12 Mar Researchers ‘seq’ and find a way to make pig retinal cells to advance eye treatments

A retinal organoid examined at an early stage of differentiation shows different cells visualized by immunocytochemistry. Photo courtesy of Kim Edwards.
Inside the human eye, the retina is made up of several types of cells, including the light-sensing photoreceptors that initiate the cascade of events that lead to vision. Damage to the photoreceptors, either through degenerative disease or injury, leads to permanent vision impairment or blindness.
David Gamm, director of UW–Madison’s McPherson Eye Research Institute and professor of ophthalmology and visual sciences, says that stem cell replacement therapy using lab-grown photoreceptors is a promising strategy to combat retinal disease. The challenge is that stem cell treatments aimed at replacing photoreceptors need to first be tested in animals. Since human cells are not compatible in other species and are quickly rejected when transplanted, it’s difficult to assess their potential.

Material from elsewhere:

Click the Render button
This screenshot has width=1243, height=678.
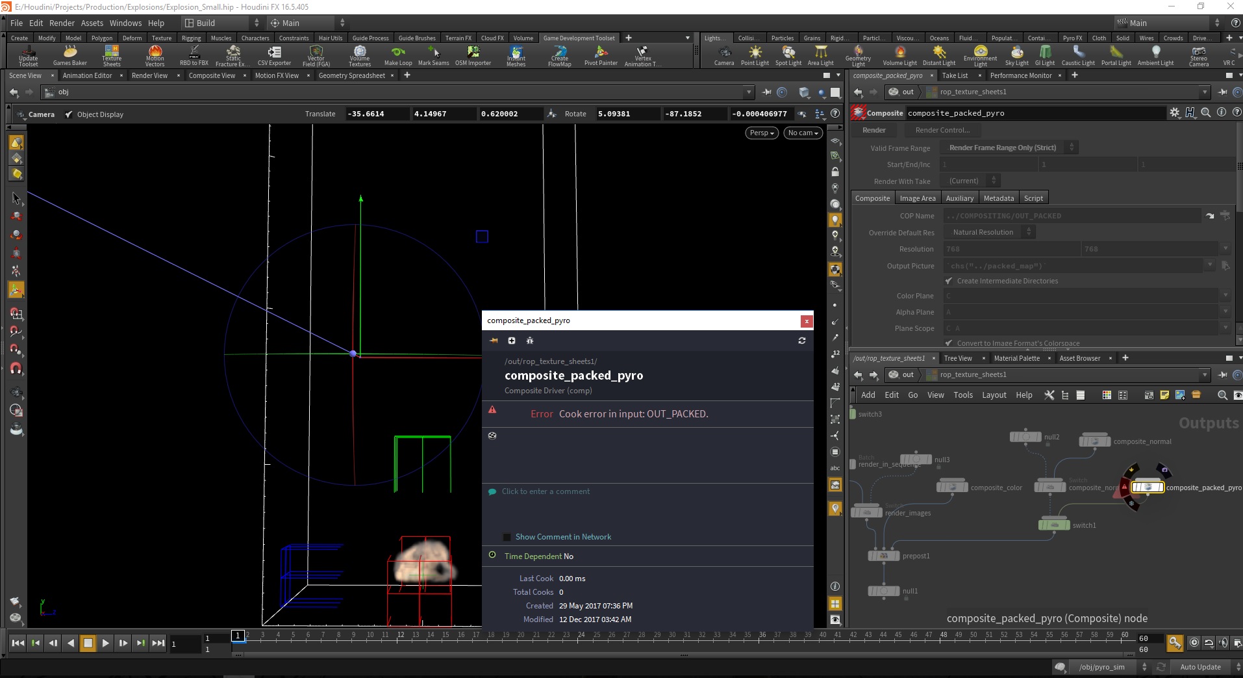[x=874, y=130]
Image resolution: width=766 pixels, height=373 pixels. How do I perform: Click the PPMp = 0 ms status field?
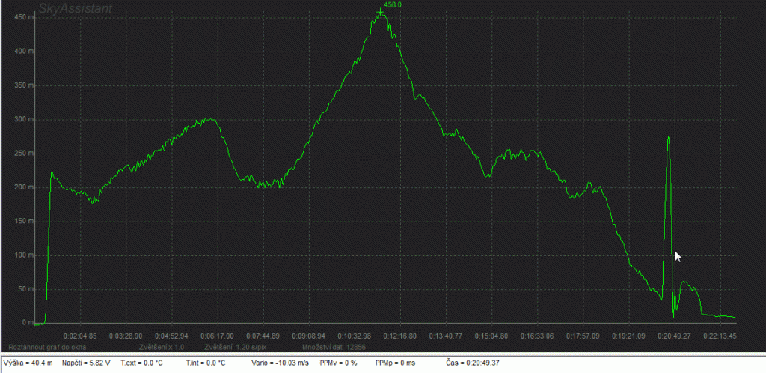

“Pig and human retinas share many key features, making pigs ideal for modeling human retinal disease and testing ocular therapeutics,” Gamm says. “By testing ‘human-equivalent’ photoreceptors in pigs, we can get a better sense of what these cells can do if they are not immediately attacked by the host animal.”
In a new study published in Stem Cell Reports, the Gamm Lab partnered with researchers at the Morgridge Institute for Research to develop lab-grown pig retinal organoids. They found that pig-derived photoreceptors shared many similarities with those made from human retinal organoids.
“This is the first time that people have made pig retinal organoids,” says Kim Edwards, a graduate student in the Gamm Lab and first author of the study. “And this was the first time that people have done a comparison of human versus another species of retinal organoids.”